Skin types is not a straight forward topic. In this article, we will consider the extremes of dry skin and oily skin as well as sensitive skin.
The skin is a homeostatic organ that helps to control the heat, fluid balance, and immune status of the body. As the cover of the body, exposed to the environment and rubbing against the environment, it is itself an adaptive organ. In particular, the skin of the face and the neck, so frequently exposed to sunlight, heat or cold, and wind, becomes adapted for such exposure.

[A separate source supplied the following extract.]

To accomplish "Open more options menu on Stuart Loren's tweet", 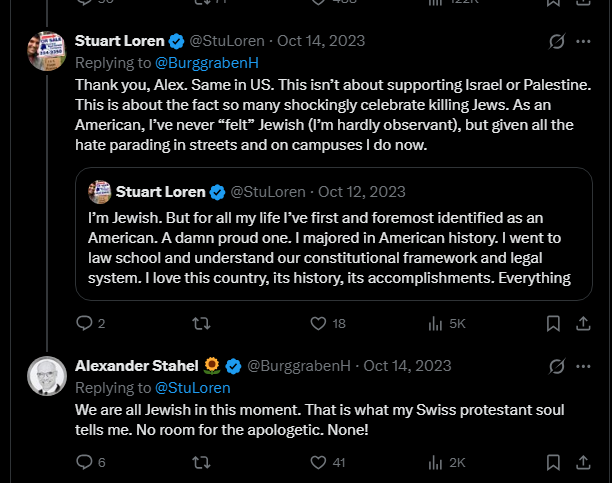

Black people would sometimes be surprised by the difference in colour between the skin of the abdomen and upper thighs compared to the much darker tone of the face, neck, and arms. The skin adjusts the quantity of melanin in the epidermis according to its sensitivity to the elements, especially sunlight and heat. Another adaptive process is the thickening of the skin in response to frequent touch, abrasion, or assault. The soles of the feet, the palms of the hands, the elbows, the knees, and the buttocks are parts of the body where adaptive changes reinforce the skin’s protective properties. The longer or greater the contact with the environment, the thicker the skin becomes. Muslims and other people who pray by touching their foreheads on the ground develop a thick spot on the fore head. Many monks develop thick skin on their knees for praying kneeling.
One can observe oneself sweating instantly and profusely on entering a very hot room. The skin is in this case performing a homeostatic role – to maintain the body temperature and prevent it from rising because body enzymes and functions need normal temperature to work well.
The skin demonstrates various other adaptive and homeostatic processes which may be structural or functional, molecular or overt.
Thus for any person, there may be differences between the appearance of the skin in various parts of the body, some parts looking soft and smooth and some parts looking dry and callous.
The oil glands (sebaceous glands) in the skin produce a protective fatty substance, sebum. People with dry skin do not produce enough sebum and people with oily skin produce excess sebum. The sweat glands too can produce little or no sweat or excess sweat. Some people have sensitive skin which is easily challenged by environmental factors. They may keep developing, itch, rash, or redness. We tend to use the skin of the face to determine our skin type as oily, dry, or sensitive.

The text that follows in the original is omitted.